EXTRACTED ENTRIES below:

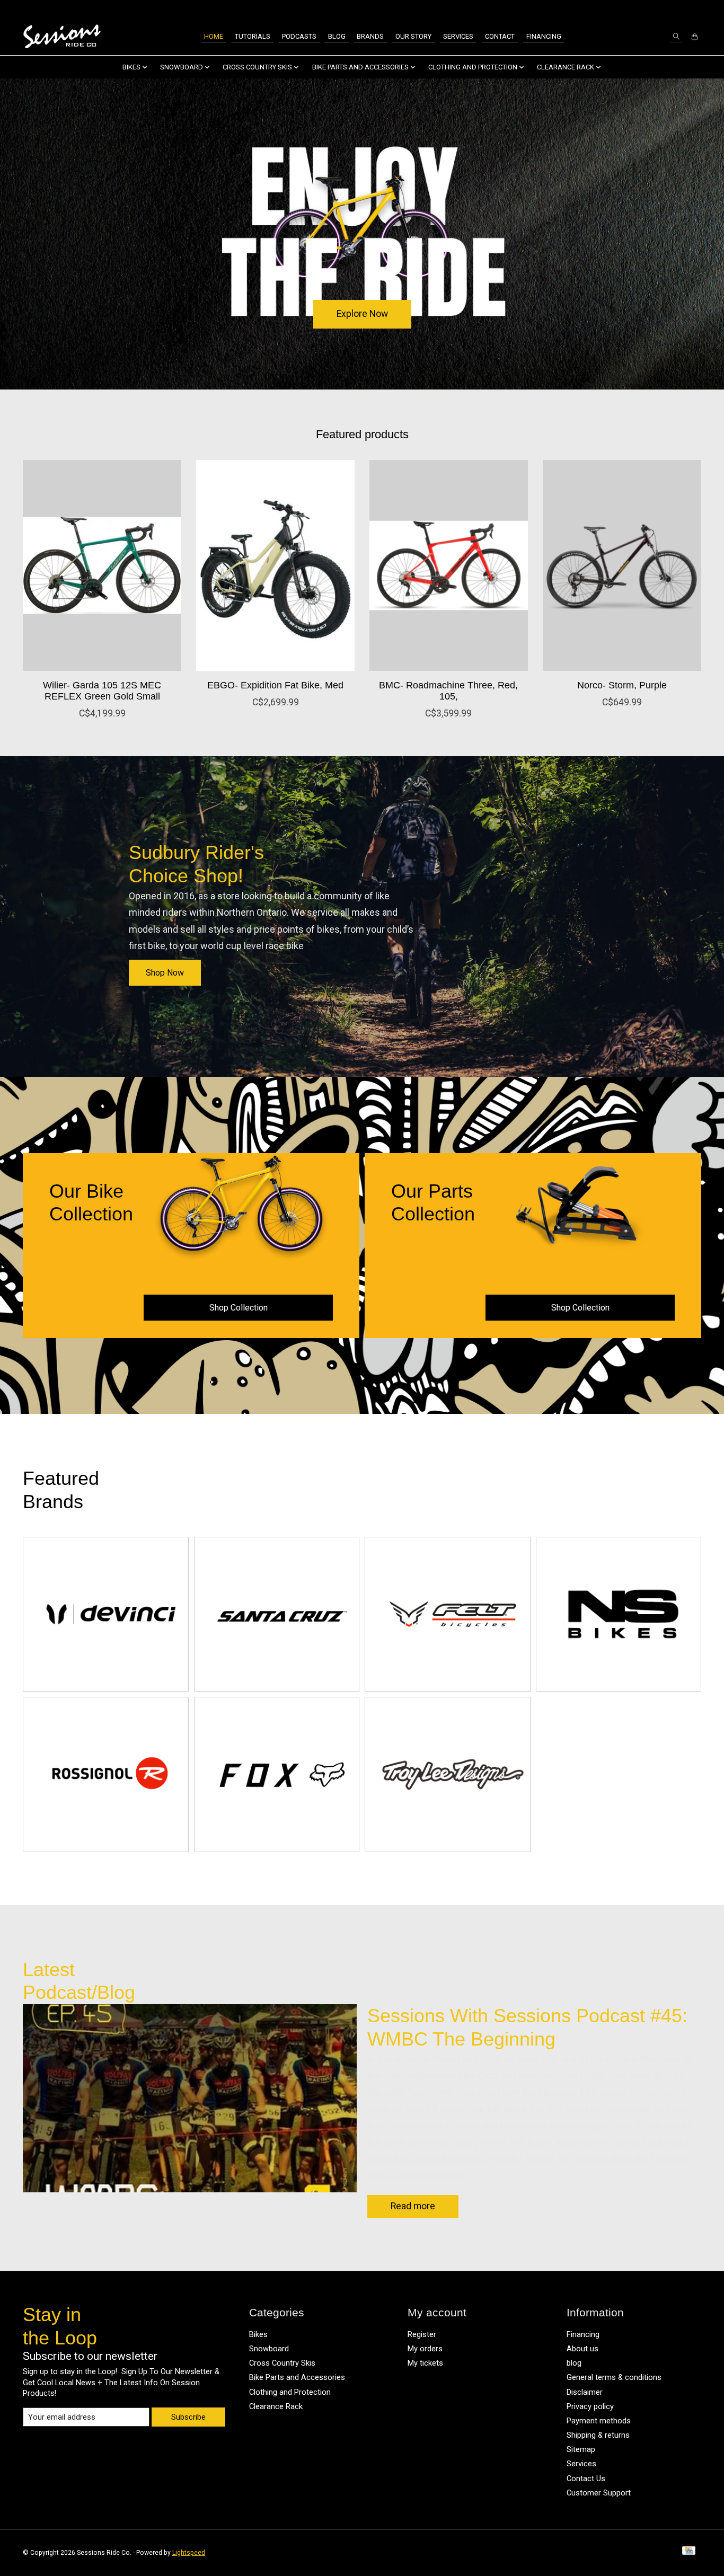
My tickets (425, 2363)
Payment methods (599, 2420)
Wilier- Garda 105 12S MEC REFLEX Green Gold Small (102, 690)
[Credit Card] (688, 2552)
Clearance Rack (276, 2406)
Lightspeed (188, 2552)
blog (574, 2363)
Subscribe (188, 2417)
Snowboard (269, 2348)
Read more (413, 2206)
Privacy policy (590, 2406)
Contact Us (586, 2478)
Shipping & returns (598, 2435)
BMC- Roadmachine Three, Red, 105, (448, 690)
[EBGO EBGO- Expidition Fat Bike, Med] (275, 565)
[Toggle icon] (676, 36)
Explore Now (362, 313)
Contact (500, 36)
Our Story (413, 36)
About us (582, 2348)
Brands (370, 36)
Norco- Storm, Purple (622, 684)
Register (422, 2334)
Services (458, 36)
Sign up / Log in (672, 9)
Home (213, 36)
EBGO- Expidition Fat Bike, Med (275, 684)
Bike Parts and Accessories (297, 2377)
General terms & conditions (614, 2377)
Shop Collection (238, 1308)
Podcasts (299, 36)
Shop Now (165, 973)
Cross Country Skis (282, 2363)
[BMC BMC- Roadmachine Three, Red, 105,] (448, 565)
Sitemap (581, 2449)
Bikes (258, 2334)
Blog (337, 36)
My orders (425, 2348)
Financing (543, 36)
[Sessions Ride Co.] (62, 36)
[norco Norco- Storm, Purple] (622, 565)
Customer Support (599, 2493)
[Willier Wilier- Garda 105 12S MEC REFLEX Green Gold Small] (102, 565)
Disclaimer (585, 2392)
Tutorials (252, 36)
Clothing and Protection (290, 2392)
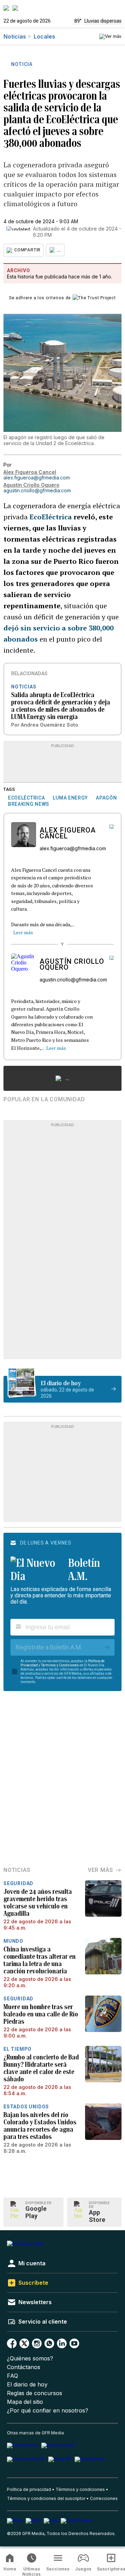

End of EXTRACTED ENTRIES.

• WORK TO BE COMPLETED:
Please give again, exactly and only, the lines from the top of the listing above through the line that has "[EBGO EBGO- Expidition", with pictures left out.

• COMPLETED TASK:
My tickets (425, 2363)
Payment methods (599, 2420)
Wilier- Garda 105 12S MEC REFLEX Green Gold Small (102, 690)
[Credit Card] (688, 2552)
Clearance Rack (276, 2406)
Lightspeed (188, 2552)
blog (574, 2363)
Subscribe (188, 2417)
Snowboard (269, 2348)
Read more (413, 2206)
Privacy policy (590, 2406)
Contact Us (586, 2478)
Shipping & returns (598, 2435)
BMC- Roadmachine Three, Red, 105, (448, 690)
[EBGO EBGO- Expidition Fat Bike, Med] (275, 565)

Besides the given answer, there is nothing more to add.